Nursing home patients in Pittsburgh often go back to hospital
Nursing homes in Pittsburgh often send elderly patients back to the hospital within 30 days of their admission, according to a Kaiser Health News analysis.
The analysis of 695 nursing homes in the United States found that half of the 32 nursing homes in Pittsburgh exceed the state average — 20 percent — of patients who are rehospitalized.
Shifting government policies have created incentives for nursing homes to transfer the patients, which can result in fragmented care and treatment complications, according to Kaiser Health News.
The Washington, D.C.-based nonprofit publication found that one in five Medicare patients who moved from a hospital to a nursing home returned to a hospital within 30 days, often for conditions such as dehydration and infection that potentially could have been prevented. That rate is 27 percent higher than among the general Medicare population, the publication found.

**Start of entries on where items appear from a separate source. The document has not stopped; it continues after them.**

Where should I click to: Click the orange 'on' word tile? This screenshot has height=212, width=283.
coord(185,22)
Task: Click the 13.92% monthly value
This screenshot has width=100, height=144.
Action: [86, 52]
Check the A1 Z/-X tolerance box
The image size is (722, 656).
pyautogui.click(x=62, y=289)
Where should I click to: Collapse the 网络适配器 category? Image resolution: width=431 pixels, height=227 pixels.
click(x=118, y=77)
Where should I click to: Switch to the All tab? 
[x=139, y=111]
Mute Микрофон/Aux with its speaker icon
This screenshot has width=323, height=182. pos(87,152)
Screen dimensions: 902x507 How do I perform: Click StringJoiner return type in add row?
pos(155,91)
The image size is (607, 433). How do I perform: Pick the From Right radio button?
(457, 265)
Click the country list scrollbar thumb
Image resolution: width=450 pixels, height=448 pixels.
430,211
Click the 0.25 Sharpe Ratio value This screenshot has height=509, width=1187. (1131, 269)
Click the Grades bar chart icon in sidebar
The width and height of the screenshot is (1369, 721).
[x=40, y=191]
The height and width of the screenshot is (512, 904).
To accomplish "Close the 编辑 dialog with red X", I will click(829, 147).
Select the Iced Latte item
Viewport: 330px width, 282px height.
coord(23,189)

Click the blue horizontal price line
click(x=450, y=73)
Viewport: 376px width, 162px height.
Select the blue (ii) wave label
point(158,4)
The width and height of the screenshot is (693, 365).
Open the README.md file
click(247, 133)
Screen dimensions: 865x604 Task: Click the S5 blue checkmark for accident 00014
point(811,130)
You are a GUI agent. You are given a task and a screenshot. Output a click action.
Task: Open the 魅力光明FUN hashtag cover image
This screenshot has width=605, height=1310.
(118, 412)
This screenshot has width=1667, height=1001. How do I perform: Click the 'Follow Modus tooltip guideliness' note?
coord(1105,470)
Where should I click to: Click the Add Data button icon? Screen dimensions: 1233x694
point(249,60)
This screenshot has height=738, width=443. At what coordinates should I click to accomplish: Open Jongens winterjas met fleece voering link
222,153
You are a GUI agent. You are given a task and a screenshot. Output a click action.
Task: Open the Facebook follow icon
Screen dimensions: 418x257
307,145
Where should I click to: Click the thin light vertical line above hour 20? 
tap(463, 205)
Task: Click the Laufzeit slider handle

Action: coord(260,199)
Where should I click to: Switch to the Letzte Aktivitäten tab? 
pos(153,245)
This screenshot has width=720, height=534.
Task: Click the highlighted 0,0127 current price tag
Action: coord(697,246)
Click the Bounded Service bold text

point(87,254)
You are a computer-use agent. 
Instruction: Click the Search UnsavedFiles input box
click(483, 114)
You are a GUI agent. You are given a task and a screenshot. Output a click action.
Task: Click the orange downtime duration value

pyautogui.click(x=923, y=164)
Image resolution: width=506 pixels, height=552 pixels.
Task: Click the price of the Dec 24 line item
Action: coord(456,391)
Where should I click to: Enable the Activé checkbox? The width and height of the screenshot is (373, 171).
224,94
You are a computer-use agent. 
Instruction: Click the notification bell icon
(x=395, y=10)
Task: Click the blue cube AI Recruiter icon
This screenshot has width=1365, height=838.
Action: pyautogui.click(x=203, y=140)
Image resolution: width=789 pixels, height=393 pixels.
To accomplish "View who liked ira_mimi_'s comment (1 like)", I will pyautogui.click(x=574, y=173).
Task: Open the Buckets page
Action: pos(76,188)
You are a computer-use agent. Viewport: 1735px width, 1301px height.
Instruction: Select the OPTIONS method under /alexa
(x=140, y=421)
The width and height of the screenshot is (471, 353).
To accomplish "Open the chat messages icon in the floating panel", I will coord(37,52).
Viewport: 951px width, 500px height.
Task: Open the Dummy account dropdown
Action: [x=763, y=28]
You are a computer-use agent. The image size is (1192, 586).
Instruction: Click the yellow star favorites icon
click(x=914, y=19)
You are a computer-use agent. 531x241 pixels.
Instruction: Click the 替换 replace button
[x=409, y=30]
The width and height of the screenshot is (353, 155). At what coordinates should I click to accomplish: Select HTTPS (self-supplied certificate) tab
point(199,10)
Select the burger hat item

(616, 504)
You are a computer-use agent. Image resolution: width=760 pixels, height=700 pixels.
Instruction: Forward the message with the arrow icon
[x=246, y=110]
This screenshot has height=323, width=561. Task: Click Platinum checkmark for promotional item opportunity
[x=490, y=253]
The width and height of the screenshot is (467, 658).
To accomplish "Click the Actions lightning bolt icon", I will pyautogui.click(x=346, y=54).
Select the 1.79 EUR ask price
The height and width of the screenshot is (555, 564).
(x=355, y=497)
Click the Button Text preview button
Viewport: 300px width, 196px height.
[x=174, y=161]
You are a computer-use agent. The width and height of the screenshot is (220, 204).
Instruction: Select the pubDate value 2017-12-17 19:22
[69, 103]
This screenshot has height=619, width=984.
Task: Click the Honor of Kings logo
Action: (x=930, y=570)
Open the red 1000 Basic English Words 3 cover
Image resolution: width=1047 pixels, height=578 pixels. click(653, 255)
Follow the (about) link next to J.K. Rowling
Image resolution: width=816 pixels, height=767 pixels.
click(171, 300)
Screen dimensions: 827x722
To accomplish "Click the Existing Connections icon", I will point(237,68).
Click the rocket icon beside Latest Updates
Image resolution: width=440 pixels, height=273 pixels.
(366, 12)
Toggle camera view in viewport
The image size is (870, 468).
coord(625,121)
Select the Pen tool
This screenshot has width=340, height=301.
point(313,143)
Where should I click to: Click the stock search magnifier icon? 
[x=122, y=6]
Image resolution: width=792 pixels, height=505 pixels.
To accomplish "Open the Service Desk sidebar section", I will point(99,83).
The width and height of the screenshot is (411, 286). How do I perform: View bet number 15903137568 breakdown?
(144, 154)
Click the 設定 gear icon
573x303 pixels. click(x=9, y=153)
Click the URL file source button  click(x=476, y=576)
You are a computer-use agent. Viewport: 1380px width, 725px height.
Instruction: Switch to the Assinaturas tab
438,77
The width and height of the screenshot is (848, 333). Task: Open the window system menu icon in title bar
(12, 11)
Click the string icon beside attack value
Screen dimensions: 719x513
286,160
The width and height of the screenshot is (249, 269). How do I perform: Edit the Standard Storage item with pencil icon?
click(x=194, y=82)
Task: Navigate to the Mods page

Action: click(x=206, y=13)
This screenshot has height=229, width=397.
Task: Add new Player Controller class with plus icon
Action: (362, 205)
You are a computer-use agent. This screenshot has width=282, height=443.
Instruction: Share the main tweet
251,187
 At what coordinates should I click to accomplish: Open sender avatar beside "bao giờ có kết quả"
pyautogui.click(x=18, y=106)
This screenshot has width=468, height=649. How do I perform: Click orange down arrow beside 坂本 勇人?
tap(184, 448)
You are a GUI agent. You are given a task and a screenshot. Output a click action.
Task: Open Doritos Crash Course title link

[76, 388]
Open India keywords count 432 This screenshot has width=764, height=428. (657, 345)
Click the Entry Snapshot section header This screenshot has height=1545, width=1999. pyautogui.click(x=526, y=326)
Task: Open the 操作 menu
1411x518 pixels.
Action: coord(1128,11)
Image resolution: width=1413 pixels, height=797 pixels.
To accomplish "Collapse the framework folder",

The story includes a searchable list of nursing homes. In Pennsylvania, the average rate of patients who are rehospitalized is 20 percent.
Medicare tracks hospital readmissions among both hospital and nursing home patients as a metric to measure quality of treatment. It penalizes hospitals with high readmission rates. The program is going to start giving nursing homes bonuses or penalties based on rehospitalization rates this fall, according to KHN.
The change could help address an ethos among nursing homes that David Grabowski, a professor of health care policy at Harvard Medical School, summarized summarized for the publication: “When in doubt, ship them out.”
Some patient advocates told KHN they are concerned the change could encourage nursing homes to keep patients when they do need hospital care.